Mi chaquetón verde no es corporativo, mis zapatos negros nuevos tampoco. La chica que se sienta a mi lado en mi nuevo sitio, bueno, la chica al lado de quien me siento (yo llegué después), me ha dicho que si no me da apuro que me llamen la atención. El caso es que me da igual, antes sí me preocupaba un poco, me estaré volviendo rebelde. Como mis ganas.
Últimamente me han pasado tantas cosas que no sé qué escribir. Podría contar que casi la mitad de la gente que viaja en preferente en los vuelos Madrid-Nueva York lo hacen de enchufados, como yo. El truco consiste en entrar de las últimas al avión y decirle al sobrecargo: Soy la albiñoca, X me ha dicho que pregunte por usted. La clave es conocer la X apropiada. O hablar sobre los vuelos de vuelta a casa, en el primero iba en un avión tan pequeño que todo el mundo tenía pasillo y ventana al mismo tiempo y en el segundo aprendí más de lo que hubiese querido sobre comida casher.
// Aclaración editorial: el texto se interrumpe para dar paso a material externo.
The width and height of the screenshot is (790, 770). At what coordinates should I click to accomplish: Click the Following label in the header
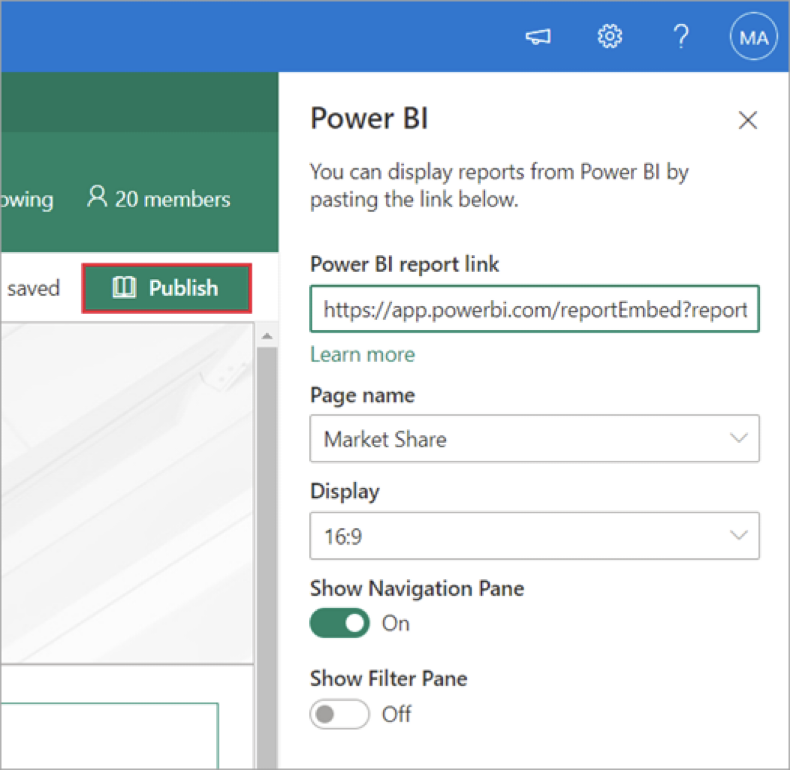coord(27,198)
Contar cómo decepciona el edificio de Friends de cerca o cómo te sientes metida en una película paseando por Times Square. De lo flipante y hortera que es ir en una limusina blanca de 10 personas a Chicago, de lo que mola la judía gigante o querer pasear contigo por Michigan. De cómo aprendí el uso correcto de Qué guachada o que los yankis sólo te dejan pasar primero para que te lleves tú el shock al abrir la puerta, allí todo da calambre. O de cómo a -13ºF el vaho de la respiración se congela en las pestañas y la sensación tan rara que es tener hielo en los ojos. De lo bordes que son las azafatas de los vuelos con destino Boston, de una habitación de hotel el doble de grande que mi casa, de patinar sin patines sobre todos los lagos helados, de comer calentito en Quincy Market y de pasear por Harvard inventando la vida de los estudiantes que veíamos a través de las ventanas. Pero es que no me sale.
Mañana me pongo las zapatillas rojas.